Barusan, saya mengikuti sebuah webinar soal warisan ingatan berkaitan dengan kejadian 65. Saya selalu antusias mengikuti segala hal berkaitan dengan tragedi 65, namun kadang saya merasa bahwa berkaitan dengan sejarah kelam tersebut, hal-hal yang selalu dibicarakan ya soal itu-itu saja. Bukan berarti ini menjadi membosankan, namun menurut saya persoalan ini semakin lama semakin jenuh jika berbicara soal data. Kemudian jika berbicara soal kejenuhan, akhirnya tidak ada perkembangan dari kasus ini. Dari dulu hingga sekarang, selalu dikatakan soal kejahatan terhadap kemanusiaan, namun segala tuntutan terkait dengan pemenuhan rasa keadilan terhadap korban tidak pernah dipenuhi. Bahkan nampaknya tidak muncul pengakuan resmi dari negara soal kejahatan itu, padahal putusan final dari International People’s Tribunal 1965 menyatakan bahwa negara bersalah.

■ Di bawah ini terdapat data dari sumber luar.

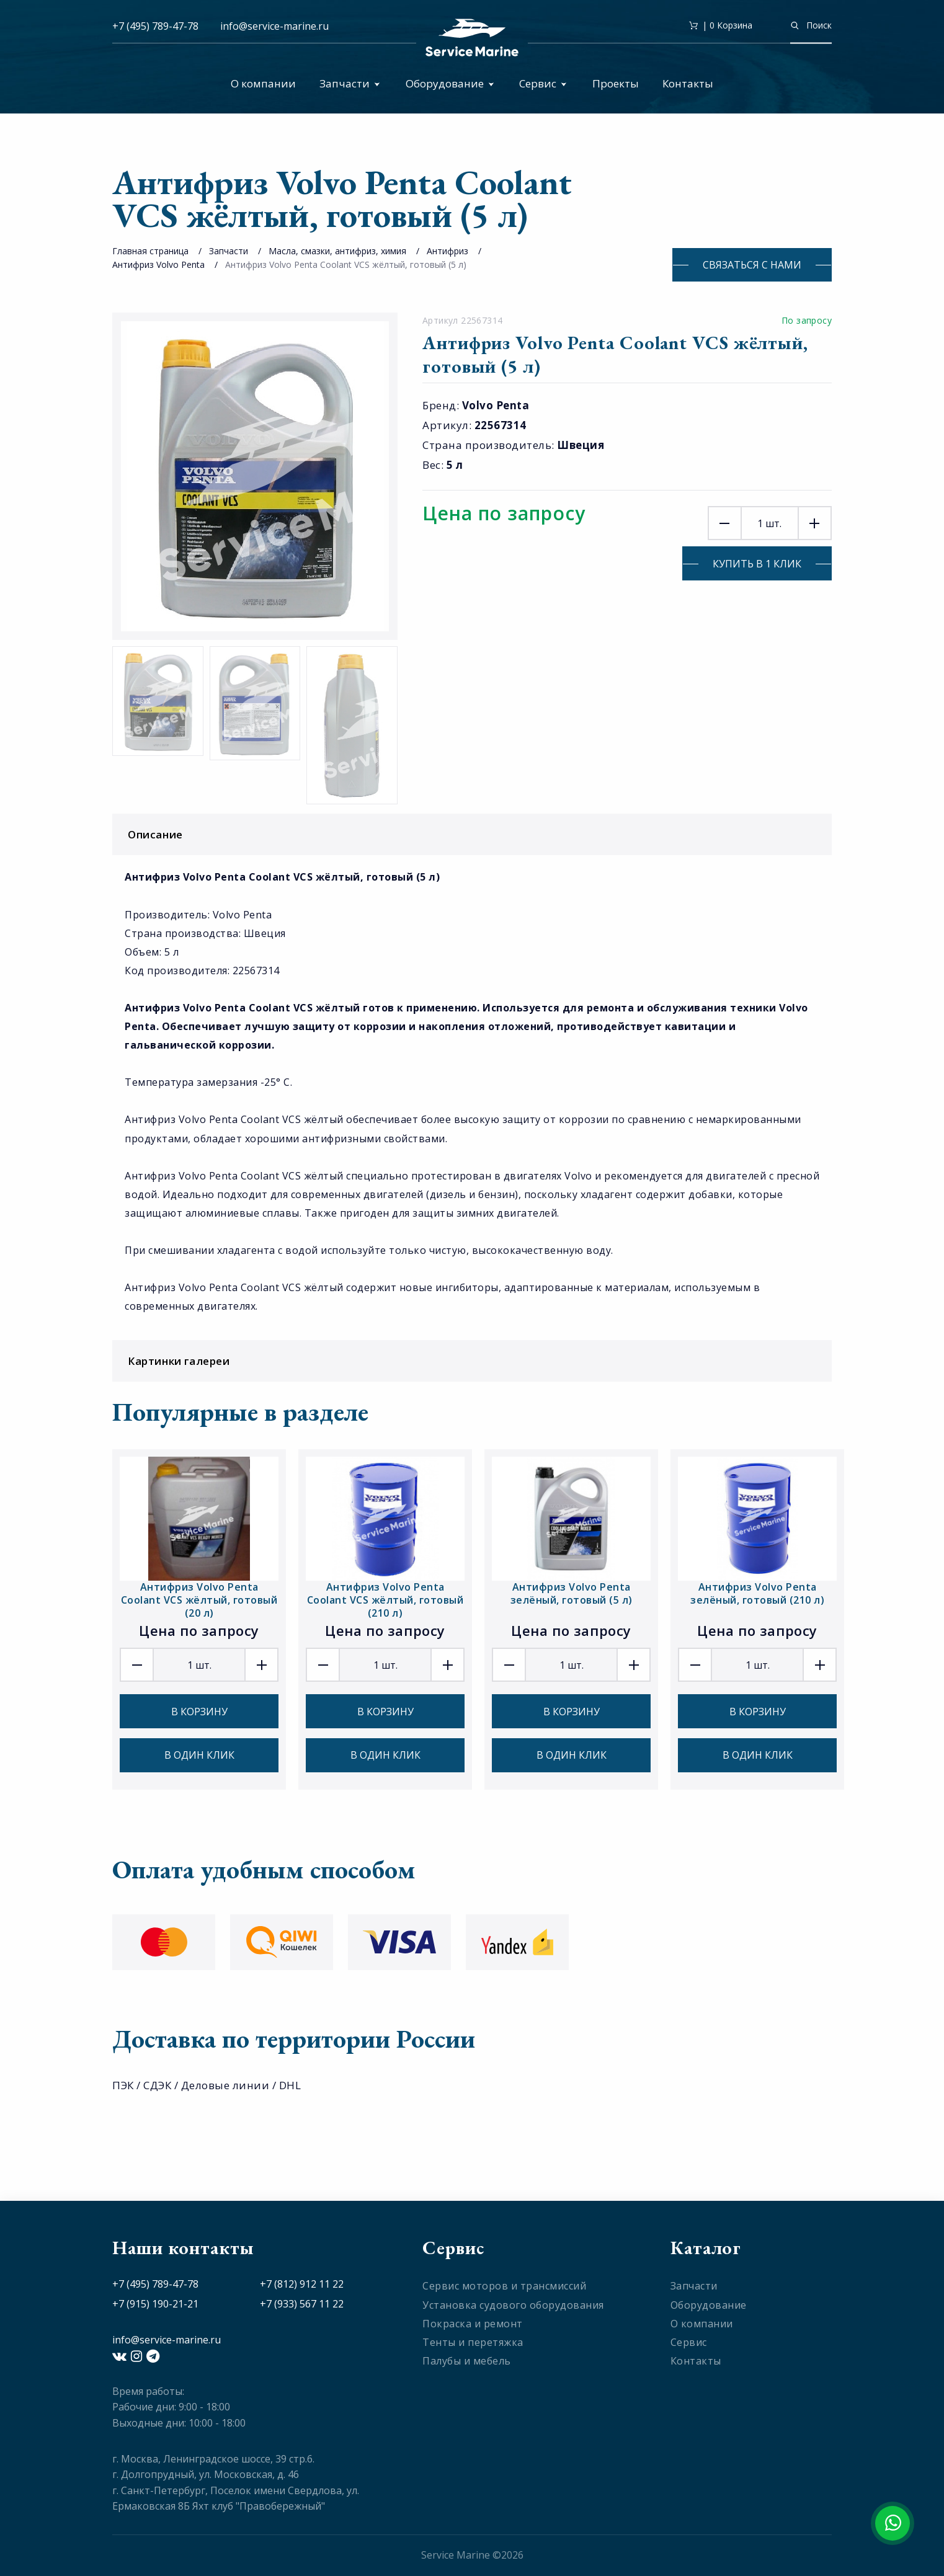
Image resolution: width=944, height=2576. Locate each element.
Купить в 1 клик (757, 564)
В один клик (199, 1755)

Jika berbicara dalam konteks penelitian, tidak ada kebaruan berkaitan dengan peristiwa 65. Dalam konteks sejarah, narasi alternatif soal pembunuhan massal serta berbagai kejahatan yang terjadi pasca G30S sudah banyak sekali dibahas. Narasi-narasi alternatif telah memasuki ruang diskursif kontemporer melalui media sosial. Stigma negatif soal PKI atau komunisme seolah telah memudar, namun masih saja menjadi isu yang panas untuk “digoreng” di media sosial. Saya sendiri masih memiliki rasa tidak nyaman ketika berbicara soal 65 di ruang publik, misalnya saat mengobrol di warung kopi atau angkringan, namun untuk menuliskannya di media sosial atau di blog pribadi seperti ini, saya merasa lebih nyaman. Entah kenapa. Meski berbagai narasi alternatif telah banyak dibicarakan (setidaknya jauh lebih banyak dibicarakan secara terbuka ketimbang era Orde Baru), namun bayang-bayang ketakutan tampaknya masih menyelimuti. Tidak ada perkembangan. Soal ketakutan, ia terus dipelihara.

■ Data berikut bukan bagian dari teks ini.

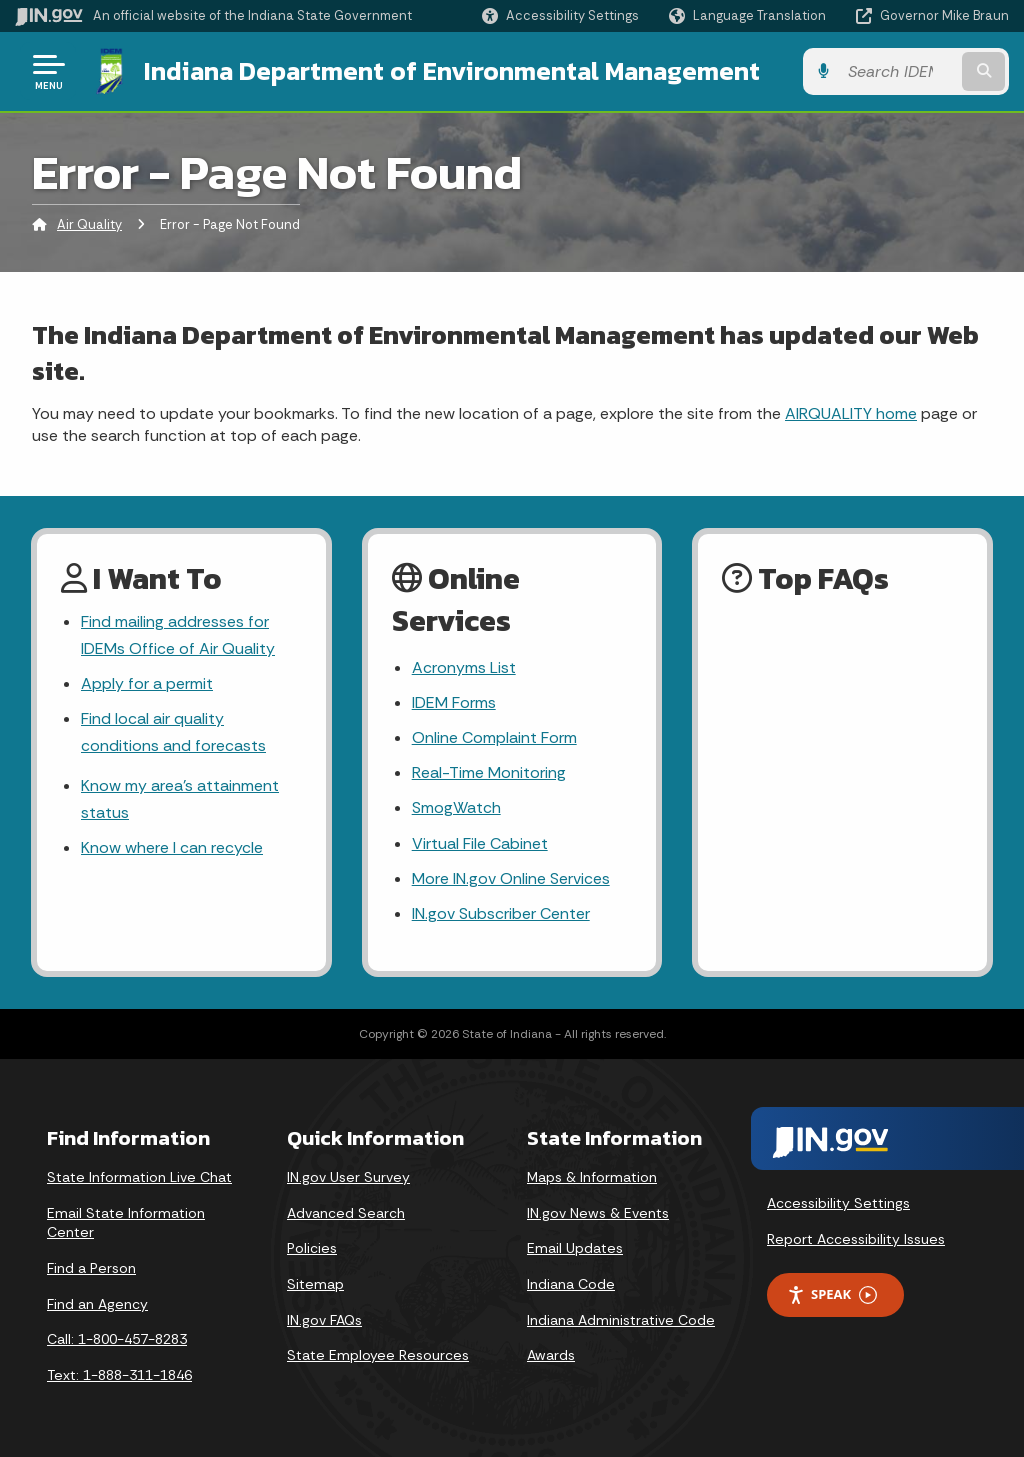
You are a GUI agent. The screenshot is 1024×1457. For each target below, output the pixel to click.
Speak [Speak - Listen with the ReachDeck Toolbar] (832, 1294)
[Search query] (898, 71)
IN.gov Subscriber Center (501, 913)
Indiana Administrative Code (621, 1320)
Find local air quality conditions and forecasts (173, 732)
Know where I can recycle (172, 847)
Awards (551, 1355)
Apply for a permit (147, 683)
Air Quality (89, 224)
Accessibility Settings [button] (838, 1203)
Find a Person (91, 1268)
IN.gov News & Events (598, 1213)
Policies (312, 1248)
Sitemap (315, 1284)
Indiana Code (571, 1284)
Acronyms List (464, 667)
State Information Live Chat (139, 1177)
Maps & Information (592, 1177)
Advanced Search (346, 1213)
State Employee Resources (378, 1355)
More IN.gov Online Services (511, 878)
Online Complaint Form (494, 737)
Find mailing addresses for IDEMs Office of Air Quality (178, 635)
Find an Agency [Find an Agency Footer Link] (97, 1304)
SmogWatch (456, 807)
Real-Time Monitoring (489, 772)
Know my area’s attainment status (180, 799)
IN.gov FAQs (324, 1320)
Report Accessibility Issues (856, 1239)
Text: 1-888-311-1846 (119, 1375)
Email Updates (575, 1248)
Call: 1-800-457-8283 (117, 1339)
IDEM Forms (454, 702)
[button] (560, 15)
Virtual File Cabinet (480, 843)
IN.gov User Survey (348, 1177)
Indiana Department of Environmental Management (452, 71)
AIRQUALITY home (851, 413)
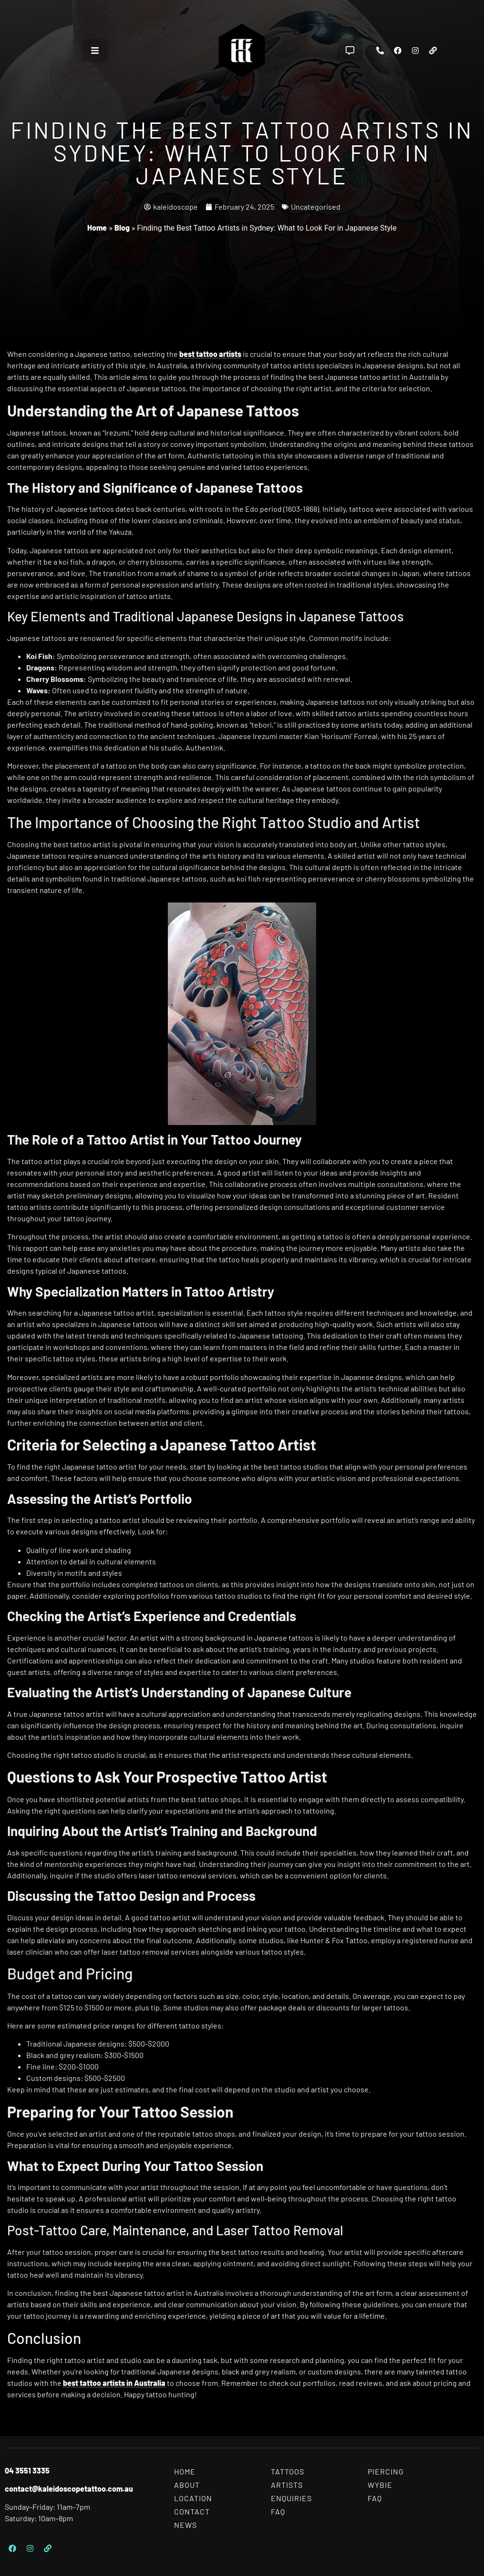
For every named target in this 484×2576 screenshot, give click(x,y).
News (185, 2524)
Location (193, 2498)
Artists (287, 2484)
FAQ (278, 2511)
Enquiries (291, 2498)
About (187, 2484)
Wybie (380, 2484)
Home (97, 227)
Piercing (386, 2471)
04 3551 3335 (27, 2470)
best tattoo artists (210, 353)
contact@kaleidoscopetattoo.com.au (69, 2488)
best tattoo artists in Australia (114, 2382)
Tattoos (287, 2471)
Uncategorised (315, 206)
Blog (122, 227)
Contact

Soal produksi pengetahuan mengenai tragedi 65, nampaknya ada perkembangan yang cukup baik. Tahun lalu, Vincent Bevins menulis sebuah buku yang ia beri judul The Jakarta Method, yang isinya kurang lebih berkaitan dengan konteks global tragedi 65. Jika menelusuri lebih jauh, banyak sekali kerja-kerja dalam rangka produksi pengetahuan soal tragedi 65, namun lagi-lagi bagi saya tidak ada perkembangan soal kasus ini. Perjuangan orang-orang yang berjuang untuk isu ini adalah perjuangan memperjuangkan keadilan lewat jalan yang panjang dan terjal. Beberapa orang telah melalui perjuangan seumur hidup demi mengembalikan rasa kemanusiaan yang direnggut dari mereka. Banyak penyintas 65 yang telah gugur, sebelum mereka dapat merasakan hasil dari perjuangan mereka. Di beberapa tempat, rekonsiliasi telah terjadi. Beberapa orang mungkin telah merasakan buah manis dari perjuangan mereka menuntut rasa keadilan. Namun, tragedi 65 adalah kasus besar, ia terjadi dan berdampak pada, jika tidak seluruh, sebagian besar masyarakat Indonesia.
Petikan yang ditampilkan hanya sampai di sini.